[pacman-dev] [PATCH 1/4] dload: handle irregular URLs

Dave Reisner d at falconindy.com
Fri Jul 1 08:59:23 EDT 2011


From: Dave Reisner <d at falconindy.com>

URLs might end with a slash and follow redirects, or could be a
generated by a script such as /getpkg.php?id=12345. In both cases, we
may have a better filename that we can write to, taken from either
content-disposition header, or the effective URL.

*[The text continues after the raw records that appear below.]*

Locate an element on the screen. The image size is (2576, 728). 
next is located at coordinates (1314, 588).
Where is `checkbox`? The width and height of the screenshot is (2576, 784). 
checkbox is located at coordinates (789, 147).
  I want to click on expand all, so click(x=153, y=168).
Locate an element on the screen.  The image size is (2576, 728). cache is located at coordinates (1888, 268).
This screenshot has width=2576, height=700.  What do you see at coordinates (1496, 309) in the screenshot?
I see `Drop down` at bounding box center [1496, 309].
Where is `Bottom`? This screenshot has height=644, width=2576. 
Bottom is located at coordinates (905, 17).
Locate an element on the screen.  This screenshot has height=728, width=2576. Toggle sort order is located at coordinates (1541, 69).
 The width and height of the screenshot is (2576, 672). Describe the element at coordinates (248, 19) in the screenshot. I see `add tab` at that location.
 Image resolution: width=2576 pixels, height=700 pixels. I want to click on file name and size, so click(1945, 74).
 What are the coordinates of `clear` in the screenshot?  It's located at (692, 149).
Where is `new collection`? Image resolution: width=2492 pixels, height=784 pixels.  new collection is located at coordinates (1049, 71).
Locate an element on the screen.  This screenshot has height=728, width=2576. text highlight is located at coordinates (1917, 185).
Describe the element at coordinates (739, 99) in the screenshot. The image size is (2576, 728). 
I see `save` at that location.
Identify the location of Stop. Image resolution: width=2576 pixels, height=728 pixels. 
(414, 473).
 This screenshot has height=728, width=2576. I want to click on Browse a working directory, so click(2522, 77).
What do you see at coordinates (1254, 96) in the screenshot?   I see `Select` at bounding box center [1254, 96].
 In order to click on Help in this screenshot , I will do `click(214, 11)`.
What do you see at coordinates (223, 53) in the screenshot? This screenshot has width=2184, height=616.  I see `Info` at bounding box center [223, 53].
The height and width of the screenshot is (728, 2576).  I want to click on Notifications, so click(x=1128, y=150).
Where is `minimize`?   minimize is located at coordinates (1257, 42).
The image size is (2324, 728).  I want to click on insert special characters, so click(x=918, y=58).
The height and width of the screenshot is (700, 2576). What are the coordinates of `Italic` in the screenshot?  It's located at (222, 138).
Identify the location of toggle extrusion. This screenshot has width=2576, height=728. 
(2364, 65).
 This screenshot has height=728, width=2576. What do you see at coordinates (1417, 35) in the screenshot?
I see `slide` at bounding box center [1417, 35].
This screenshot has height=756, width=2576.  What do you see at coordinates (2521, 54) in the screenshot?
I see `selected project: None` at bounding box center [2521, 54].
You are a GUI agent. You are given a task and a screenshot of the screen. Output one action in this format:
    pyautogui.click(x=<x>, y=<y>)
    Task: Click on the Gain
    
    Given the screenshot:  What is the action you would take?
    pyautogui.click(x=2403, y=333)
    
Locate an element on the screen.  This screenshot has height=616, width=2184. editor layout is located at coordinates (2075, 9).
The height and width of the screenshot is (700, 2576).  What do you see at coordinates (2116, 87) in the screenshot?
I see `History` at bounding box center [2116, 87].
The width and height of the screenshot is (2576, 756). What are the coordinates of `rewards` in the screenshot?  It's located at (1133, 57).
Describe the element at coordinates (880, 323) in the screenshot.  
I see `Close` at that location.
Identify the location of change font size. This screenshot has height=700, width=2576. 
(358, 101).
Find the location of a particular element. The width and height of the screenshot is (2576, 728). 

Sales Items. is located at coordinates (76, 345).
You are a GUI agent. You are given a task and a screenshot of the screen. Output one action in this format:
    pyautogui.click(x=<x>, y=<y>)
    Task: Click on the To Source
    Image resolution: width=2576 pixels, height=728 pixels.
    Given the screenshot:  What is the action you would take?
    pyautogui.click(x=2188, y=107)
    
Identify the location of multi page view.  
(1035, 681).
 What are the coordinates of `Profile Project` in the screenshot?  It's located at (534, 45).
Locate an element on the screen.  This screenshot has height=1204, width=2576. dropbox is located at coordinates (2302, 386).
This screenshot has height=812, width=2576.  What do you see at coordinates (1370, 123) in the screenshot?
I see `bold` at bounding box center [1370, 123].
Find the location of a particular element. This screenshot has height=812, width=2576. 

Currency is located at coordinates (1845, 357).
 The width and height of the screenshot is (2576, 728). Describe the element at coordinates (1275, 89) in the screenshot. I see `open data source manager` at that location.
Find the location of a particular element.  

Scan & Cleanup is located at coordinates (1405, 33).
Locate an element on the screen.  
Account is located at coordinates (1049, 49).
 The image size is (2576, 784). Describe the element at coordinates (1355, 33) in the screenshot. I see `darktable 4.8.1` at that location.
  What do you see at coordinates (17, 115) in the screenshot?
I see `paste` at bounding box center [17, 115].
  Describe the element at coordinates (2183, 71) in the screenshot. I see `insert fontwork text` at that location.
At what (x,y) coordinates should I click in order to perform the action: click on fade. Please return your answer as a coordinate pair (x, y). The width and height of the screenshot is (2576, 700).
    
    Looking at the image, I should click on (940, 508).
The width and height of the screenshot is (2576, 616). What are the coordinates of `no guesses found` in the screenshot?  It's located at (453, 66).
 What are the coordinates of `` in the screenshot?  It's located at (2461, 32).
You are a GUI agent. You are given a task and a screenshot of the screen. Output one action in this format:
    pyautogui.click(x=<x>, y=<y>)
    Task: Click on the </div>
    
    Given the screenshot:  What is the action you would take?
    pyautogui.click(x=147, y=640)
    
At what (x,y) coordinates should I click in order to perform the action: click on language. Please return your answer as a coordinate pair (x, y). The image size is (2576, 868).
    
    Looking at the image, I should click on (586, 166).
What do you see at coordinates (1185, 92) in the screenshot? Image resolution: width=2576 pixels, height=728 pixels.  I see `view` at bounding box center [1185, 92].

Specific to the first case, we write to a temporary file of the format
'alpmtmp.XXXXXX', where XXXXXX is randomized by mkstemp(3). Since this
is a randomly generated file, we cannot support resuming and the file is
unlinked in the event of an interrupt.

We also run into the possibility of changing out the filename from under
alpm on a -U operation, so callers of _alpm_download can optionally pass
a pointer to a *char to be filled in by curl_download_internal with the
actual filename we wrote to. Any sync operation will pass a NULL pointer
here, as we rely on specific names for packages from a mirror.

Fixes FS#22645.

Signed-off-by: Dave Reisner <d at falconindy.com>
---
 lib/libalpm/be_sync.c |    4 +-
 lib/libalpm/dload.c   |  129 +++++++++++++++++++++++++++++++++++++++++--------
 lib/libalpm/dload.h   |    3 +-
 lib/libalpm/sync.c    |    2 +-
 4 files changed, 114 insertions(+), 24 deletions(-)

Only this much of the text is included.